Wellhead natural gas revenues for the third quarter of 2004
increased $83 million, or 23%, to $448 million from $365 million for
the same period of 2003. The increase was due to higher composite
average wellhead natural gas price ($47 million) and natural gas
deliveries ($36 million). The composite average wellhead price for
natural gas increased 12% to $4.66 per Mcf for the third quarter of
2004 from $4.17 per Mcf for the same period of 2003.
-14-
Natural gas deliveries increased 94 MMcf per day, or 10%, to 1,045
MMcf per day for the third quarter of 2004 from 951 MMcf per day for
the same period in 2003, primarily due to a 59 MMcf per day, or 39%,
increase in Canada; a 48 MMcf per day, or 31%, increase in Trinidad;
and an 8 MMcf per day increase in the United Kingdom due to
commencement of production in August 2004. These increases were
partially offset by a 21 MMcf per day, or 3%, decline in the United
States. The increase in Canada (59 MMcf per day) was attributable
approximately equally to both the property acquisitions in the fourth
quarter of 2003 and the additional production that resulted primarily
from drilling activities. The increase in Trinidad was attributable
to the increased production from the U(a) block (40 MMcf per day) which
began supplying natural gas in April 2004 to the N2000 ammonia plant
and commencement of production from the Parula wells on the SECC
block in February 2004 (9 MMcf per day).
Wellhead crude oil and condensate revenues increased $48 million,
or 79%, to $109 million from $61 million due to increases in both
the composite average wellhead crude oil and condensate price ($35
million) and the wellhead crude oil and condensate deliveries ($13
million). The composite average wellhead crude oil and condensate
price for the third quarter of 2004 was $42.81 per barrel compared
to $29.01 per barrel for the same period of 2003.

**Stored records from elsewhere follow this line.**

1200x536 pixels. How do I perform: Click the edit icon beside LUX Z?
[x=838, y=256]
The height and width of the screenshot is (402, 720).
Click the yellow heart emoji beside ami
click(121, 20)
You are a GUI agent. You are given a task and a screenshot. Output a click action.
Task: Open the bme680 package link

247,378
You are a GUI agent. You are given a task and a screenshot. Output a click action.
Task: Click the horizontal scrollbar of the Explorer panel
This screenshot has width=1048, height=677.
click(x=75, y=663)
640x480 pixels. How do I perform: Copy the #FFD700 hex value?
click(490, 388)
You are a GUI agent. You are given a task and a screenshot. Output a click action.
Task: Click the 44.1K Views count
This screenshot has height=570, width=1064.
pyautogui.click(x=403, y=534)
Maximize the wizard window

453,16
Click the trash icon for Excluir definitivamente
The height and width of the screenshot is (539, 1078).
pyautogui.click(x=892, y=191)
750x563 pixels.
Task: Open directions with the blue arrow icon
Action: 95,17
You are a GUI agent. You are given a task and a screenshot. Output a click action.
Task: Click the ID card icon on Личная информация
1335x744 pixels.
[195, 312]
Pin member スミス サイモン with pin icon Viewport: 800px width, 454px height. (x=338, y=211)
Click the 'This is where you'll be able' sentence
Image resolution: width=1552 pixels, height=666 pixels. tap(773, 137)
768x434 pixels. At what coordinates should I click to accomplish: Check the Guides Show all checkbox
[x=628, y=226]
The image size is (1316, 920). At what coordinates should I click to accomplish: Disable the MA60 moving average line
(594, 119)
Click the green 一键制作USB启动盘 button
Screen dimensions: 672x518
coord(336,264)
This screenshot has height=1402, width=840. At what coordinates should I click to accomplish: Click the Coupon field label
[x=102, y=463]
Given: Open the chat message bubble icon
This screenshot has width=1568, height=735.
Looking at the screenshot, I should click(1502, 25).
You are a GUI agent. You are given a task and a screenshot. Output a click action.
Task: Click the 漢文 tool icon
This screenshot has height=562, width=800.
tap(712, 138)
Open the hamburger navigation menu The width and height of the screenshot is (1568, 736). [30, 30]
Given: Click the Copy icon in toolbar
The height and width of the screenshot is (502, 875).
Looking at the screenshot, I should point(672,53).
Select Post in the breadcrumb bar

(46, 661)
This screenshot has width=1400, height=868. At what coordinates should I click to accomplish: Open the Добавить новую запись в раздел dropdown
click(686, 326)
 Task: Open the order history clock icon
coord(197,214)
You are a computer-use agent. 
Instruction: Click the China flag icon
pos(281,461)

Wellhead crude oil and condensate deliveries increased 4.9 MBbl
per day, or 21%, to 27.7 MBbl per day from 22.8 MBbl per day for the
same period in 2003. The increase was mainly due to production from
new wells in the United States (3.0 MBbl per day), higher production
in Trinidad from the Parula wells (0.8 MBbl per day) and new
production from the U(a) block (0.7 MBbl per day).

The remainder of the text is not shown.